Consigne 1:
Recopiez fidèlement le passage du texte sur l'ancêtre commun des êtres vivants, en commençant à « Ces scientifiques ont » et en terminant à « de notre planète. ».
Consigne 2:
Rédigez la suite du texte sur le dernier ancêtre commun universel, à partir de sa dernière phrase.

Passage choisi:
##############################

Tous les êtres vivants partagent le même code génétique, ce qui signifie qu’ils ont un ancêtre commun. À combien de milliards d’années remonte-t-il et, surtout, de quel genre d’organisme s’agissait-il? Ces questions, qui sont aux frontières de la biologie depuis longtemps, viennent de donner lieu à une nouvelle recherche plongeant dans les profondeurs du code génétique.
Si certains gènes se retrouvent chez toutes les espèces vivantes, c’est en effet parce qu’ils ont été transmis en ligne directe depuis un même ancêtre commun. Or, en étudiant comment ces gènes ont évolué au fil du temps, il serait théoriquement possible d’évaluer quand vivait cet ancêtre. C’est la stratégie qu’ont utilisée des chercheurs du Royaume-Uni, des Pays-Bas et de la Hongrie dans une récente étude publiée dans Nature Ecology & Evolution.
Ces scientifiques ont ainsi reconstruit un « arbre généalogique » des êtres vivants à partir duquel ils estiment à 4,2 milliards d’années l’âge du plus récent ancêtre commun (en anglais, LUCA, pour last universal common ancestor). C’est beaucoup plus tôt que d’autres chercheurs ne l’avaient suggéré, soit seulement quelques centaines de millions d’années après la formation de notre planète.
L’organisme en question était probablement un être unicellulaire sans noyau, semblable à une bactérie. Mais il était aussi plus avancé que ce que plusieurs chercheurs ont également suggéré, commente dans le New Scientist l’un des auteurs de la recherche. Son génome permettait de produire environ 250 protéines. Il vivait sans oxygène et tirait son énergie de l’hydrogène. Comme il possédait déjà des gènes pour le protéger des rayons ultraviolets, il vivait peut-être à la surface de l’océan, remarquent les chercheurs, mais possiblement aussi dans les profondeurs, près des fosses hydrothermales.

##############################

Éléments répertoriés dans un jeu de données
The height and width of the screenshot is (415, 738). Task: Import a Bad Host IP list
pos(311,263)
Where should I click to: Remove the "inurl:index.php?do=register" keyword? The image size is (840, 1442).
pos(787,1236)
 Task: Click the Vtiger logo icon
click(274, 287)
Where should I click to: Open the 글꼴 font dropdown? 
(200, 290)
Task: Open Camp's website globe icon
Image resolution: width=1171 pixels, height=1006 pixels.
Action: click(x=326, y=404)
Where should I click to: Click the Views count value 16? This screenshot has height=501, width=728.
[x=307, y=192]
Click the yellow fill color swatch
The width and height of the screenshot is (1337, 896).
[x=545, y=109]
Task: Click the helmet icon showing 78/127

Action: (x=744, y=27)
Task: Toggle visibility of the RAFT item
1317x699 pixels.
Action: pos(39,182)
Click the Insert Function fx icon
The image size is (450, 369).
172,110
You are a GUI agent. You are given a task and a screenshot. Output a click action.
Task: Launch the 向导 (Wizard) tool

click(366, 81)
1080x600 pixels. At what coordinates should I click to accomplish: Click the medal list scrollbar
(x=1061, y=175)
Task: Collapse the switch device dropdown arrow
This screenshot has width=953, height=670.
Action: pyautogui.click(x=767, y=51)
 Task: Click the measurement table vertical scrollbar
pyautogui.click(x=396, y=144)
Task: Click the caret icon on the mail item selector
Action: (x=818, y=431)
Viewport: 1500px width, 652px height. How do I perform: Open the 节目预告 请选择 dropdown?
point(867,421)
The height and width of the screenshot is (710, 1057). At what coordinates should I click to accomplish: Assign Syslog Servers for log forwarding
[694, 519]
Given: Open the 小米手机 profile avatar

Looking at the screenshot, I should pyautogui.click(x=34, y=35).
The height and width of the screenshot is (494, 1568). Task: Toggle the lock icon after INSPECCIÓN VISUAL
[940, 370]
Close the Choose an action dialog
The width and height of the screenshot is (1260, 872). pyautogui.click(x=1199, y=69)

##############################

Zone de réponse 1:
Ces scientifiques ont ainsi reconstruit un « arbre généalogique » des êtres vivants à partir duquel ils estiment à 4,2 milliards d’années l’âge du plus récent ancêtre commun (en anglais, LUCA, pour last universal common ancestor). C’est beaucoup plus tôt que d’autres chercheurs ne l’avaient suggéré, soit seulement quelques centaines de millions d’années après la formation de notre planète.

Zone de réponse 2:
De plus, cet ancêtre faisait vraisemblablement partie d’un écosystème peuplé d’autres bactéries primitives, aujourd’hui disparues. Il disposait également d’un système primitif pour se défendre contre les virus, eux aussi déjà présents.
En plaçant LUCA il y a 4,2 milliards d’années, cette étude le fait apparaître avant le « grand bombardement tardif », le nom donné à une période d’augmentation des impacts de météorites, sur la Terre et sur la Lune. Les scientifiques croyaient jusqu’alors impossible que la vie ait pu survivre à cet événement, et plaçaient pour cette raison LUCA plutôt il y a 3,8 milliards d’années.
Cependant, l’existence du grand bombardement tardif est maintenant remise en question, écrivent les auteurs de l’étude. Cet argument ne semble toutefois pas suffisant pour convaincre un scientifique français interrogé par le New Scientist. Pour lui, cette conclusion signifie que la stratégie utilisée dans cette étude pour dater LUCA est problématique.
L’un des auteurs de l’étude admet que ces résultats ne constituent qu’un point de départ pour en savoir plus sur notre ancêtre commun. Il convient que le modèle proposé comporte probablement des erreurs, mais que celles-ci pourront être corrigées dans des études à venir.